Prince George’s vs. Loudon/Fairfax: Battle for FBI (Demo)

 From what I hear, chunks of the FBI’s headquarters building are falling to the ground.  The Hoover Building was erected in 1974, and has seen it’s bets days come and go.  Now the fight is on between Loudon and Prince George’s County to woo a new $1.2 billion facility.  Baker told WTOP, “We think that Prince George’s County makes all the sense. We have three sites that are great,” says Baker. “A lot of folks who work for federal agencies live in Prince George’s County.”    Specifically, Baker proposed Greenbelt, Largo and Branch Avenue as locations for the headquarters within PGCo.  Greenbelt’s Beltsville Agricultural Research Center (BARC) is the site with the most potential, according to Baker but Greenbelt Councilman Rodney Roberts is

Councilman R. Roberts
Councilman R. Roberts

adamantly against it.
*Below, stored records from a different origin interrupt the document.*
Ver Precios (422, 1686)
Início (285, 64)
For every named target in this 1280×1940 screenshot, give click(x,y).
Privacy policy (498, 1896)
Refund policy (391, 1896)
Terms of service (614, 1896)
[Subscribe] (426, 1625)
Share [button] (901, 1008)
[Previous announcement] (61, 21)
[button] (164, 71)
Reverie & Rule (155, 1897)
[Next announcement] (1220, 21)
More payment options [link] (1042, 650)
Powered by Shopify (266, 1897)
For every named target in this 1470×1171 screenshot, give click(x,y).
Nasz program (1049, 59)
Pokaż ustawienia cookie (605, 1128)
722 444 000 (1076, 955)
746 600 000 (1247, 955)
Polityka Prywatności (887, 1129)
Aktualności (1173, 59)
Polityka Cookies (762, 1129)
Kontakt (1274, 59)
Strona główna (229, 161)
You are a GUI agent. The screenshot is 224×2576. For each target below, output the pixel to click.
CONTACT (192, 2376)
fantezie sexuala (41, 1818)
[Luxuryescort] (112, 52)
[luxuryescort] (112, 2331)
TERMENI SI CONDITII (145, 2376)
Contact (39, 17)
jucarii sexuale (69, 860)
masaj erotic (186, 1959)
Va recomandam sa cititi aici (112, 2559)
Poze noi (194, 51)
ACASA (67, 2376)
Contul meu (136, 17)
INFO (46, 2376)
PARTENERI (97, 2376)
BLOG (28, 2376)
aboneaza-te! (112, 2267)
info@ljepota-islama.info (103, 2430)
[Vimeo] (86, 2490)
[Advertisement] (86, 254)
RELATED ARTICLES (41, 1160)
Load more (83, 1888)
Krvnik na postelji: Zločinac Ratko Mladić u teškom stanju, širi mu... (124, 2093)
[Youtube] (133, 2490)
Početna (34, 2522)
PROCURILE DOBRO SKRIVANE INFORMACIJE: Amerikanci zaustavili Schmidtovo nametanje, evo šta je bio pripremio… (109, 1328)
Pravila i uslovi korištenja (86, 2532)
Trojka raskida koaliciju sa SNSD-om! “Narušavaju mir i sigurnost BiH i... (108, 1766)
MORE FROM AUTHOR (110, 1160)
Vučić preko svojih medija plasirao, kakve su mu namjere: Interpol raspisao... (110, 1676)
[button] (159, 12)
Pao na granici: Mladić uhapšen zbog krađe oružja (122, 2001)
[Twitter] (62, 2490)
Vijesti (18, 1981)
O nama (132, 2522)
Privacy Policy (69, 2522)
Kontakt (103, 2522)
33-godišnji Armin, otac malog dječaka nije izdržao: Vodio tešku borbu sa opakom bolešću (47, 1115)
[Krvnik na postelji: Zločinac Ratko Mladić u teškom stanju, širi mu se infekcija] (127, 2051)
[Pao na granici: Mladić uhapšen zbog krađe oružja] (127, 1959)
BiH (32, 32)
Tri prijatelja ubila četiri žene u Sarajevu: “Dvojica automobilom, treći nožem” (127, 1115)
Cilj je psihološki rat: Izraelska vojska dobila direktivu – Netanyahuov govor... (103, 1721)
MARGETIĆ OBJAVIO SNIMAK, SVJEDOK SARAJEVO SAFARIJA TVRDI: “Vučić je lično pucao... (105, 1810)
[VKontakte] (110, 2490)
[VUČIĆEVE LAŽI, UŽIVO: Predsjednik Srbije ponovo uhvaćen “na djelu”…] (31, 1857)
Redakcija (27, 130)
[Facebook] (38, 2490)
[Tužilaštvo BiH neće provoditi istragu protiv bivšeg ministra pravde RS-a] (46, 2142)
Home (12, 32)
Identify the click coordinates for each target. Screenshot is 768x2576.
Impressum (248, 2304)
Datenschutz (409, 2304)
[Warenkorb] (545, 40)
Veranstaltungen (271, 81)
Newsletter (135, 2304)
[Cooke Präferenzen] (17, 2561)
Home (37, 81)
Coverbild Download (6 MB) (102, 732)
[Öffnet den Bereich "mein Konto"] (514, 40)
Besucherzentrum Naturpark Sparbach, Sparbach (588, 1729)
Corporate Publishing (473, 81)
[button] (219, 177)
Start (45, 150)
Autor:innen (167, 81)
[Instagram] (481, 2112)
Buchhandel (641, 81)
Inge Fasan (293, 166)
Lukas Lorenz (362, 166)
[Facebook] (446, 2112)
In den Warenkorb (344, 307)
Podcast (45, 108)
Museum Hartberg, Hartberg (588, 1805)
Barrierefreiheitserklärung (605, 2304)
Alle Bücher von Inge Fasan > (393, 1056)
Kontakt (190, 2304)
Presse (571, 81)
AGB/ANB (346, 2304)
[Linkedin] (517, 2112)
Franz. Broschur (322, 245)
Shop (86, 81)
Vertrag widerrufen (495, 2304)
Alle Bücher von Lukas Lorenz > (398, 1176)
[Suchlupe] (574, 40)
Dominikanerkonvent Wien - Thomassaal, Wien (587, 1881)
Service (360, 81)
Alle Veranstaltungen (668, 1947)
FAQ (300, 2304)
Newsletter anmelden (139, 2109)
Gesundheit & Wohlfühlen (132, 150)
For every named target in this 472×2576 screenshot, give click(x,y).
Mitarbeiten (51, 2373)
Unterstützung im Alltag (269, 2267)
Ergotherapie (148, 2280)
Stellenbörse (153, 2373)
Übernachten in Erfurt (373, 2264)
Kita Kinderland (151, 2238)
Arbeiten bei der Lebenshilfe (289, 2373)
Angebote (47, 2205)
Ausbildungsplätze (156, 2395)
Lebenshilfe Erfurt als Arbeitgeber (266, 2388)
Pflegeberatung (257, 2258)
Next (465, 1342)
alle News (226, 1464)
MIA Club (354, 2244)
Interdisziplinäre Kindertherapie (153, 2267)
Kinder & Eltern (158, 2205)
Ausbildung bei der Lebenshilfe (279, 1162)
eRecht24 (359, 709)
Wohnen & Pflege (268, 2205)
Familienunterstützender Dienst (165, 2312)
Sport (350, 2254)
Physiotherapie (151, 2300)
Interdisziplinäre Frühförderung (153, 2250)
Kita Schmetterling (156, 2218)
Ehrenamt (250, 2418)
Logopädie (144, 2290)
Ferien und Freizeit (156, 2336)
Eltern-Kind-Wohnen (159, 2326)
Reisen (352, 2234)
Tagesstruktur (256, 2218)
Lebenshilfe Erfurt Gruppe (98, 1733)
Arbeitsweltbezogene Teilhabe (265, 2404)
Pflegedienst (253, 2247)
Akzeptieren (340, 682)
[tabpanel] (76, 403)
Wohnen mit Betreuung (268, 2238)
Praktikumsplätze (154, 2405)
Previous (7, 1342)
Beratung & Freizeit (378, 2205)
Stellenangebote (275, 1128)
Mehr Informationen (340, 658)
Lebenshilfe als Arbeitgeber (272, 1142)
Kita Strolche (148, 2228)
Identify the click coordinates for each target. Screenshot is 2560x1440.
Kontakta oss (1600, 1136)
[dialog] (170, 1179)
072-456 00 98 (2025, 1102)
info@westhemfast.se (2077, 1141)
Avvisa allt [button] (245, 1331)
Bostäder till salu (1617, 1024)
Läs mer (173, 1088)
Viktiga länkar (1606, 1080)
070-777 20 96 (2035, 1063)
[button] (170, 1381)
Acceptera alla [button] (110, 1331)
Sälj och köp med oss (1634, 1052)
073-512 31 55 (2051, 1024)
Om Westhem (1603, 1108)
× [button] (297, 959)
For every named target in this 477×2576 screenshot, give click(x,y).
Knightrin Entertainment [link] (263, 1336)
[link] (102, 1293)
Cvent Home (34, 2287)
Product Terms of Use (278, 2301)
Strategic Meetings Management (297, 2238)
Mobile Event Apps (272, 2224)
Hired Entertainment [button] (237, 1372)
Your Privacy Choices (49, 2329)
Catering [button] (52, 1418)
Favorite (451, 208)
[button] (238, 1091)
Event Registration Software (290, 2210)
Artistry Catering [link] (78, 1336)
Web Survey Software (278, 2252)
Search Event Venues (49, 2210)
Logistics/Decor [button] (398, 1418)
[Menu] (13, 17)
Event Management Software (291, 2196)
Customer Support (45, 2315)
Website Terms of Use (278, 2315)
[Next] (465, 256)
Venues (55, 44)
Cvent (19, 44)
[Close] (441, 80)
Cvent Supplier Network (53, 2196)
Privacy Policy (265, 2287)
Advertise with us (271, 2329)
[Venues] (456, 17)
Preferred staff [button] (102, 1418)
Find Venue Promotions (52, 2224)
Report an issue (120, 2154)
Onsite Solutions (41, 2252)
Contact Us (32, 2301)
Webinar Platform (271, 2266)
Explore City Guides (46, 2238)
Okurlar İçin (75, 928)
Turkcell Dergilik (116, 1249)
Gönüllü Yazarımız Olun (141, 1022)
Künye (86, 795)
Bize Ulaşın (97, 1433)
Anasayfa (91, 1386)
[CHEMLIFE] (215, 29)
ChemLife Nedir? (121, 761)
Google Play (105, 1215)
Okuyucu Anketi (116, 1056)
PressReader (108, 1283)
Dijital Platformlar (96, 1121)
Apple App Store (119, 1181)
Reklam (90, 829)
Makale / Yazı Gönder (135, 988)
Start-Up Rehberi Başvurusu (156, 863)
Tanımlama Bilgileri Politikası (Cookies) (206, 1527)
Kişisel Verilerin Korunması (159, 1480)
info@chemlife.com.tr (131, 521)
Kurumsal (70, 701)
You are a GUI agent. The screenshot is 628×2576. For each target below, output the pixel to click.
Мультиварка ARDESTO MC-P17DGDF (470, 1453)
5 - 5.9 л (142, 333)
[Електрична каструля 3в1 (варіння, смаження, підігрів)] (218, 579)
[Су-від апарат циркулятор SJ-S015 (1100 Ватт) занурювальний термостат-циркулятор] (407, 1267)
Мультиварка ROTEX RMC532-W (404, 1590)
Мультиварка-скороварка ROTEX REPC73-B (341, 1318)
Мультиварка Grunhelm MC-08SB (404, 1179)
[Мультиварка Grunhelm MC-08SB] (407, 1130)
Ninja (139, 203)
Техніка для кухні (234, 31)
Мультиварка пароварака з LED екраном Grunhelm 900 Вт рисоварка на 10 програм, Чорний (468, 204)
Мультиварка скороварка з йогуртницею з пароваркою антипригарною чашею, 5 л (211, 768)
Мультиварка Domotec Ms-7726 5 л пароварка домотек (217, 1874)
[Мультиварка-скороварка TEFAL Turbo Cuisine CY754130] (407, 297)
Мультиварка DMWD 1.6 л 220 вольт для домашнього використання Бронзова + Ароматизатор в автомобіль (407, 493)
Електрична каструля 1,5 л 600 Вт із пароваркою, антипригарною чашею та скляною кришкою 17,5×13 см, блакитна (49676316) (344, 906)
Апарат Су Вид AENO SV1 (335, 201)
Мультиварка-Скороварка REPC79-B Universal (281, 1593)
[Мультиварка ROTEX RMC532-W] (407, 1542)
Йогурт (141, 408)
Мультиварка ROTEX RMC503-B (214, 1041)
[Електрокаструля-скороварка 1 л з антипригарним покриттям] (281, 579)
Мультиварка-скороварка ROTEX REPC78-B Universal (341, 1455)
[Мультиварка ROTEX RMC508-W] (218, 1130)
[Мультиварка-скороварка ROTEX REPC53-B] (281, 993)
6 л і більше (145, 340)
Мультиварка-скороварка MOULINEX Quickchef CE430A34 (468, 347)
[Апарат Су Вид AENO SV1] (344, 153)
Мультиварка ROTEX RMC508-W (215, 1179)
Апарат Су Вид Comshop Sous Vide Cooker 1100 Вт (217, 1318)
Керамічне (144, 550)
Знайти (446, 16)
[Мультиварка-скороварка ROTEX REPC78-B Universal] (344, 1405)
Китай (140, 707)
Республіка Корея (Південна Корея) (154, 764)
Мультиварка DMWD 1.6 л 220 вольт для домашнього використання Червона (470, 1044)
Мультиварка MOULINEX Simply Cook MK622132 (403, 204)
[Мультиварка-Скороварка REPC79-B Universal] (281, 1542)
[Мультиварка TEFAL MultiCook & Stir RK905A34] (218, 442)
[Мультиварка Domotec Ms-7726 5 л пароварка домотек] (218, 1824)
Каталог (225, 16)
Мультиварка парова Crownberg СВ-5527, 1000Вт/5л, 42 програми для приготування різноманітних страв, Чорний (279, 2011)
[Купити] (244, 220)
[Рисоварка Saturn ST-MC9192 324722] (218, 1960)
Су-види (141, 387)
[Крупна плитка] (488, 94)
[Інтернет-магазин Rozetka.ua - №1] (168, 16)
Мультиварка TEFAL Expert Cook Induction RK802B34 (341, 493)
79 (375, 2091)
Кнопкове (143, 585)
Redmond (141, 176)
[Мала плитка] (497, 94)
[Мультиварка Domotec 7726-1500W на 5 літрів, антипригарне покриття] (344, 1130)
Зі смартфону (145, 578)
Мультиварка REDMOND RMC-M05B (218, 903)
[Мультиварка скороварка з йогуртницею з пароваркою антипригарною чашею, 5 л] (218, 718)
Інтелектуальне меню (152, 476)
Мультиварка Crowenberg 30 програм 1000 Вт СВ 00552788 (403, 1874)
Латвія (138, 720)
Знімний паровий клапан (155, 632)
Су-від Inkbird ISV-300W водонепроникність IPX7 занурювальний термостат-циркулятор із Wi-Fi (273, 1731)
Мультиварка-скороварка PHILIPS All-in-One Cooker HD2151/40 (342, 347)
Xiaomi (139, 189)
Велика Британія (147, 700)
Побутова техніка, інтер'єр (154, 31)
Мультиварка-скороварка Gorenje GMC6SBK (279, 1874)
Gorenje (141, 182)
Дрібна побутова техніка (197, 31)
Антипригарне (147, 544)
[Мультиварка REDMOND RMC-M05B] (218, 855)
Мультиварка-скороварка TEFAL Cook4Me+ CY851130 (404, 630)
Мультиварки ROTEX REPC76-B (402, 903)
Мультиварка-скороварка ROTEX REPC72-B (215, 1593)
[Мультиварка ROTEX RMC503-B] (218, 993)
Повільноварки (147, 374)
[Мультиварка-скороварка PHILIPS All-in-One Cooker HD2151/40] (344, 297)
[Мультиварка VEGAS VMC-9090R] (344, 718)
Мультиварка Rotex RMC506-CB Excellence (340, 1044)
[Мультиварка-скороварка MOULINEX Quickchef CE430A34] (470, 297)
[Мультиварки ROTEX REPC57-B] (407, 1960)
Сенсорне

Roberts told the council in May, flat out, ” “We don’t want the FBI at BARC.”  At this same meeting of the council, Roberts kinda Kirked-out and had to be reigned in by the City Manager Mike McLaughlin because the information he was discussing was emailed to him as confidential.  Roberts voiced major opposition to BARC losing more acreage; down from 14k acres to currently 6k, and the FBI would require at least 50 acres of the remaining 6, 000. 
There are concerns that the FBI will do what the Census Bureau has done at the Suitland Metro Station: build a fortress.  Suitland’s surrounding area is so walkable and ripe for restaurants and retail that it’s just a shame nothing has been done.  But the Census Bureau campus is restricted, sprawling and self-contained, housing a gym, daycare, eateries.  There’s no reason to venture outside.  The FBI will have to consider major security measures no matter where it relocates but the headquarters has been able to maintain a secure building in the midst of Washington, DC, so Prince George’s County should be easy. 
Proper planning will be key.  Input from the county and city of Greenbelt have to be considered from the start, not as an afterthought.  Certainly I think the benefits of bringing those 11,000 employees and their spending power to the county outweigh the sacrifices. There is potential for great gain from a federal facility moving to the county but if it’s just going to hole itself up behind walls, it’s of no use to any of us.
Loudon and Fairfax Counties don’t need this like we do so we have to push harder, plan better, and make it happen.